> **Exercise**: Of all the entries below, retype only the lines from the one with "Viewport: 1169px width, 716px height." through the one with "Execute cells above", exactly as they appear.
(Provided records begins)
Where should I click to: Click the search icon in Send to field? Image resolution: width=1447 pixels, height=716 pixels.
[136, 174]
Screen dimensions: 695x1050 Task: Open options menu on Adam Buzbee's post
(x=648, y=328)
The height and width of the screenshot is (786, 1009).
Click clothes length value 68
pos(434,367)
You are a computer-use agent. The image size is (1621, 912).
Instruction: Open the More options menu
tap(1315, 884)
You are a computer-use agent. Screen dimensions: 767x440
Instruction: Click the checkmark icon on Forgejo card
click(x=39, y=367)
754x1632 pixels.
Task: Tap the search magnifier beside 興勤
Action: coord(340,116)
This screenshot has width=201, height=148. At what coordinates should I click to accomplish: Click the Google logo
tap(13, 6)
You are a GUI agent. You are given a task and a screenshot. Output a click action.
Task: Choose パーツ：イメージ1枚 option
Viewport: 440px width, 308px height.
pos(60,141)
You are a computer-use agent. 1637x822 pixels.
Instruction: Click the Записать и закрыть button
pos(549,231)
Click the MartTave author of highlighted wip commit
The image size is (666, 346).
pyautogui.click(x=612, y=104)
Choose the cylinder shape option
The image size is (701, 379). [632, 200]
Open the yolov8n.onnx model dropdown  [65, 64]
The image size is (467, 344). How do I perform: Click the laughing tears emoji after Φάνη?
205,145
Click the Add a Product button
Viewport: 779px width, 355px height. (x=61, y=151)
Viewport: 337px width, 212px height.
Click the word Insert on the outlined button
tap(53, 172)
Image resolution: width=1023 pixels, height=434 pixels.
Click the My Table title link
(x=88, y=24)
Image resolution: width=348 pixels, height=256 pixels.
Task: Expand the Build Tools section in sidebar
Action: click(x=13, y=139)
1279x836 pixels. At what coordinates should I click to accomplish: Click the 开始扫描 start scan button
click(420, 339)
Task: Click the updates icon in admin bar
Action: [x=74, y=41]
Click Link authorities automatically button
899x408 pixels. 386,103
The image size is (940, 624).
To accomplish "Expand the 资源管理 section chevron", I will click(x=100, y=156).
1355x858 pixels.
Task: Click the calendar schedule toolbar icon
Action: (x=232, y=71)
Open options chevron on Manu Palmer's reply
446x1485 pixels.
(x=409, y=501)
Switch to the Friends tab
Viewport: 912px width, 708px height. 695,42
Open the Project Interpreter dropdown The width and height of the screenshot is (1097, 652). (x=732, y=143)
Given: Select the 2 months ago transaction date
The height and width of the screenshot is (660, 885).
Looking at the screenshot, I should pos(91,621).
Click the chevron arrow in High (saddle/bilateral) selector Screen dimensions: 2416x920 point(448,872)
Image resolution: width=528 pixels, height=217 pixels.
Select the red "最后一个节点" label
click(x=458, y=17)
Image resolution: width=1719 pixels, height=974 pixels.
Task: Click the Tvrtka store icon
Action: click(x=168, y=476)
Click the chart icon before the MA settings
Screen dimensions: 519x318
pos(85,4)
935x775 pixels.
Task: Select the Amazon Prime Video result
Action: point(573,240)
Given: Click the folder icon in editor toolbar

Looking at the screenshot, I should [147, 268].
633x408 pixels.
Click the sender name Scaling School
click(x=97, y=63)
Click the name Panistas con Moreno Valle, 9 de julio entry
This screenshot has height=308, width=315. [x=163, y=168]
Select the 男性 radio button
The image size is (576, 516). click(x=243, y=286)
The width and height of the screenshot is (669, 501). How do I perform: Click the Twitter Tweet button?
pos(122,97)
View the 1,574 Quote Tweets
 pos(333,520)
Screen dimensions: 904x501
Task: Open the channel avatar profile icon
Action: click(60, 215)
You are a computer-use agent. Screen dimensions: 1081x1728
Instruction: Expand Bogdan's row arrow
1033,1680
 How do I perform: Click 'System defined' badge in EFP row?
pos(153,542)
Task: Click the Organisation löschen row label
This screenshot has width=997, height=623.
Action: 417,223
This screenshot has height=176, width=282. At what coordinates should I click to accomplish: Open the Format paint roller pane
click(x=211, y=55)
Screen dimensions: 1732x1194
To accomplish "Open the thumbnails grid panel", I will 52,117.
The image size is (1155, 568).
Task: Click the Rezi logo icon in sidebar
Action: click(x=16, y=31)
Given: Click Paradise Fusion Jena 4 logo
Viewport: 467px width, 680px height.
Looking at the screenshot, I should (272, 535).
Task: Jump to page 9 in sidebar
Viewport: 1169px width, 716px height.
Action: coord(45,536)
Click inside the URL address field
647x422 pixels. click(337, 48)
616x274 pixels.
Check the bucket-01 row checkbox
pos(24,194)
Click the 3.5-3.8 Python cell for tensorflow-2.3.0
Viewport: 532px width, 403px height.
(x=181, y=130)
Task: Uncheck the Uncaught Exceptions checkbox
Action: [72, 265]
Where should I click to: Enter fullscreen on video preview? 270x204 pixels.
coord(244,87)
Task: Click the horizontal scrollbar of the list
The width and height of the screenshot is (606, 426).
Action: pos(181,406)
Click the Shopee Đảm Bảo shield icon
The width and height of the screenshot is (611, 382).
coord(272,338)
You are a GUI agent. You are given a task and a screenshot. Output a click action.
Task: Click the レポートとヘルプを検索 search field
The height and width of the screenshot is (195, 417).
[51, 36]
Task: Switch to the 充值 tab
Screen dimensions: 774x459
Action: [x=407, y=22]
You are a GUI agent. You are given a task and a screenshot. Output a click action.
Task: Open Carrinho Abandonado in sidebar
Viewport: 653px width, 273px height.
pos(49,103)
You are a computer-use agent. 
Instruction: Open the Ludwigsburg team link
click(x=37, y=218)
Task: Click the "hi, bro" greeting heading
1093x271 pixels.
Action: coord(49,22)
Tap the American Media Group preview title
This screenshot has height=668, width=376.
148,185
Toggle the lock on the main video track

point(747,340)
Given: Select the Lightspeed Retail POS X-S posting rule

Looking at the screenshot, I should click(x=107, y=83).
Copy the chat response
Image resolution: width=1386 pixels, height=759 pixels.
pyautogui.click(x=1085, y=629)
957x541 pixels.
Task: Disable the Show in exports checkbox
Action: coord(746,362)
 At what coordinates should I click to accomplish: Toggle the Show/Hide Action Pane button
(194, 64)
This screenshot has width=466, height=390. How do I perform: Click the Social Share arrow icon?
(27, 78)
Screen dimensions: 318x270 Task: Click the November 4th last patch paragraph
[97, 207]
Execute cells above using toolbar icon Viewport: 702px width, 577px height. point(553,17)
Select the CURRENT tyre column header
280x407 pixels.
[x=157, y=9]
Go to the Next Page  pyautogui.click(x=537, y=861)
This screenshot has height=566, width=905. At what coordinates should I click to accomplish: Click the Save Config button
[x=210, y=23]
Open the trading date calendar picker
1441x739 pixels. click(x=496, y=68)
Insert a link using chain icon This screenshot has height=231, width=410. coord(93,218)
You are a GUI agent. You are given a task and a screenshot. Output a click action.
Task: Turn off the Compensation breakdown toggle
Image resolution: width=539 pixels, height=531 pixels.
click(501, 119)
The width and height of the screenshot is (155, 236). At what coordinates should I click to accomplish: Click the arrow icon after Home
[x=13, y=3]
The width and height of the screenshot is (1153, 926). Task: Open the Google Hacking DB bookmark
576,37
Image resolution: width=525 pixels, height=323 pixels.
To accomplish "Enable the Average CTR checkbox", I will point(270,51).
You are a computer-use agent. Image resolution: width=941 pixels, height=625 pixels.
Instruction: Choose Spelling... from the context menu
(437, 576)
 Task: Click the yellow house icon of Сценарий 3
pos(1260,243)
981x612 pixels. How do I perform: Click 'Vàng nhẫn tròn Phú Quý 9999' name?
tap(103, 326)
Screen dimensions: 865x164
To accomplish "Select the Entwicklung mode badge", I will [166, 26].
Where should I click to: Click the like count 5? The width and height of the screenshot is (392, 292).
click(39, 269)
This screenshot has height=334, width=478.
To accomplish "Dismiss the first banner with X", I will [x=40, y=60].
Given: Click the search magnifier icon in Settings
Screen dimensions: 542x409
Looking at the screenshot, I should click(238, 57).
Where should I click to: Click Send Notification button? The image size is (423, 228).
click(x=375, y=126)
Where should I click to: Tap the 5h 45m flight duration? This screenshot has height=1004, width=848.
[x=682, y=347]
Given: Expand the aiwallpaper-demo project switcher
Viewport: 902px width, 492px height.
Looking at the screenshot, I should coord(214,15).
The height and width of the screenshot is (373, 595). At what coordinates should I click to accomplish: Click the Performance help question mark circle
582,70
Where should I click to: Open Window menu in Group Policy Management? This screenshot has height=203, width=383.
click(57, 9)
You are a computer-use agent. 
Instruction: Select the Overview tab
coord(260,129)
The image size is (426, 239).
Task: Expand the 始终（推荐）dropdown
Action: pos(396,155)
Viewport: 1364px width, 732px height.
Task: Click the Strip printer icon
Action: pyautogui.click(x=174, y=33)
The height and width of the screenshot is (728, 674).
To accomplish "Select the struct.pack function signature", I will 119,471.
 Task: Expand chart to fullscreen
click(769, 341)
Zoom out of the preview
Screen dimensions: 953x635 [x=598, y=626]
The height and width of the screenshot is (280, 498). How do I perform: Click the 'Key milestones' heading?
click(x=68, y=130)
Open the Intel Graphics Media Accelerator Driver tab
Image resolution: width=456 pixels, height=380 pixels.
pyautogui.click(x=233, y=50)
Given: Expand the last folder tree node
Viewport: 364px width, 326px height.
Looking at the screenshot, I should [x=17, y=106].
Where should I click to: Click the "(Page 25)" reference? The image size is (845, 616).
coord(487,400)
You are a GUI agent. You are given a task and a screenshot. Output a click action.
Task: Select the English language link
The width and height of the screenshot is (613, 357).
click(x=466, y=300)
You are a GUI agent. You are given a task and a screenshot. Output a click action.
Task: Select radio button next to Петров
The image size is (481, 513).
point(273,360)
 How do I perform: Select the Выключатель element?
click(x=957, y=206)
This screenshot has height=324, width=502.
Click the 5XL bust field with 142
(Provided records ends)
> **Answer box**:
Viewport: 1169px width, 716px height.
Action: coord(45,536)
Click inside the URL address field
647x422 pixels. click(337, 48)
616x274 pixels.
Check the bucket-01 row checkbox
pos(24,194)
Click the 3.5-3.8 Python cell for tensorflow-2.3.0
Viewport: 532px width, 403px height.
(x=181, y=130)
Task: Uncheck the Uncaught Exceptions checkbox
Action: [72, 265]
Where should I click to: Enter fullscreen on video preview? 270x204 pixels.
coord(244,87)
Task: Click the horizontal scrollbar of the list
The width and height of the screenshot is (606, 426).
Action: pos(181,406)
Click the Shopee Đảm Bảo shield icon
The width and height of the screenshot is (611, 382).
coord(272,338)
You are a GUI agent. You are given a task and a screenshot. Output a click action.
Task: Click the レポートとヘルプを検索 search field
The height and width of the screenshot is (195, 417).
[51, 36]
Task: Switch to the 充值 tab
Screen dimensions: 774x459
Action: [x=407, y=22]
You are a GUI agent. You are given a task and a screenshot. Output a click action.
Task: Open Carrinho Abandonado in sidebar
Viewport: 653px width, 273px height.
pos(49,103)
You are a computer-use agent. 
Instruction: Open the Ludwigsburg team link
click(x=37, y=218)
Task: Click the "hi, bro" greeting heading
1093x271 pixels.
Action: coord(49,22)
Tap the American Media Group preview title
This screenshot has height=668, width=376.
148,185
Toggle the lock on the main video track

point(747,340)
Given: Select the Lightspeed Retail POS X-S posting rule

Looking at the screenshot, I should click(x=107, y=83).
Copy the chat response
Image resolution: width=1386 pixels, height=759 pixels.
pyautogui.click(x=1085, y=629)
957x541 pixels.
Task: Disable the Show in exports checkbox
Action: coord(746,362)
 At what coordinates should I click to accomplish: Toggle the Show/Hide Action Pane button
(194, 64)
This screenshot has width=466, height=390. How do I perform: Click the Social Share arrow icon?
(27, 78)
Screen dimensions: 318x270 Task: Click the November 4th last patch paragraph
[97, 207]
Execute cells above using toolbar icon Viewport: 702px width, 577px height. point(553,17)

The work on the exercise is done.